# [Objective]
Pick out and copy each line in the material below that contains the string "resolution".

[Word and element location data]

* BEGIN *

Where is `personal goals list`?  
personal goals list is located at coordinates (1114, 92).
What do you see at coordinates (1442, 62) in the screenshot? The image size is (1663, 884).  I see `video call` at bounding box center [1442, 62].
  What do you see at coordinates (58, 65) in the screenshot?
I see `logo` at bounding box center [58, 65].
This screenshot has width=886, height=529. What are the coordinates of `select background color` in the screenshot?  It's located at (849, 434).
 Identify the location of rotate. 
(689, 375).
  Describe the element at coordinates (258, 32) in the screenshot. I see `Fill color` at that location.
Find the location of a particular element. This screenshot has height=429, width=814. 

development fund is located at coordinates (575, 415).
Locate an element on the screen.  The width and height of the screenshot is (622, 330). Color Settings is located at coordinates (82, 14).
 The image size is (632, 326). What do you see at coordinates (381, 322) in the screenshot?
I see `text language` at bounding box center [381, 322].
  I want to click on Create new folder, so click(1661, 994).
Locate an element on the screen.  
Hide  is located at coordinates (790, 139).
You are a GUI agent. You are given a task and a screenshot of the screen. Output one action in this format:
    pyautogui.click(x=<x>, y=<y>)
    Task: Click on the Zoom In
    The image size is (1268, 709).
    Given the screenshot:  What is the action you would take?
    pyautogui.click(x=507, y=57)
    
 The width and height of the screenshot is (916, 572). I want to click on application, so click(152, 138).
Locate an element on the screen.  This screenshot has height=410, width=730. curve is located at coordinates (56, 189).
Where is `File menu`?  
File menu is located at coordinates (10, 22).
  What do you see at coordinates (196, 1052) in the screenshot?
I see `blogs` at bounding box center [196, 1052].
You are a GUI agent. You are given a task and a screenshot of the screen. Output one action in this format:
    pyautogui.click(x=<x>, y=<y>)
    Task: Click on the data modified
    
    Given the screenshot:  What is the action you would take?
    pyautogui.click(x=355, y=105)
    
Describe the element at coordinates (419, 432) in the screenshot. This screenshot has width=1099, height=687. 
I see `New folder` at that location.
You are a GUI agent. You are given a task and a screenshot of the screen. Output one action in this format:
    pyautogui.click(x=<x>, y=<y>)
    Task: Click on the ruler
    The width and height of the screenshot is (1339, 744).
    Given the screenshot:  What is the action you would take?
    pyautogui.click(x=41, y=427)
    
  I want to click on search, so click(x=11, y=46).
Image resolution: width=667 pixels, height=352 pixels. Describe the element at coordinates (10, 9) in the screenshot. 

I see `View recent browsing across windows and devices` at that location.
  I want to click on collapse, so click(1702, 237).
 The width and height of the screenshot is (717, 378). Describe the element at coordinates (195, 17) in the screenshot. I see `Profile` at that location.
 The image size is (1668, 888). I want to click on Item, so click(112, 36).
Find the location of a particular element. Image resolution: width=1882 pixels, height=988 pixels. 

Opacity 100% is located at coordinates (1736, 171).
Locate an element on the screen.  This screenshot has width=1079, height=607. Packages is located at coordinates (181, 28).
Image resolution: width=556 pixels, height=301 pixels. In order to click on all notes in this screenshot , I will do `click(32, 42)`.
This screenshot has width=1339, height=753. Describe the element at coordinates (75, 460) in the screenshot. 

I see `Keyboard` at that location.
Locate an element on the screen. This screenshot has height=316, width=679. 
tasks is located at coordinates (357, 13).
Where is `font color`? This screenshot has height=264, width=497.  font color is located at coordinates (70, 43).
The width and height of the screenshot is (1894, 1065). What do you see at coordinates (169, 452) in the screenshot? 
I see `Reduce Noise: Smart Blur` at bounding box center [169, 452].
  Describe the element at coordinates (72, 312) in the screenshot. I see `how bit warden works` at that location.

* END *

# [Output for this task]
Image resolution: width=667 pixels, height=352 pixels. Describe the element at coordinates (10, 9) in the screenshot. 
Find the location of a particular element. Image resolution: width=1882 pixels, height=988 pixels. 
Image resolution: width=556 pixels, height=301 pixels. In order to click on all notes in this screenshot , I will do `click(32, 42)`.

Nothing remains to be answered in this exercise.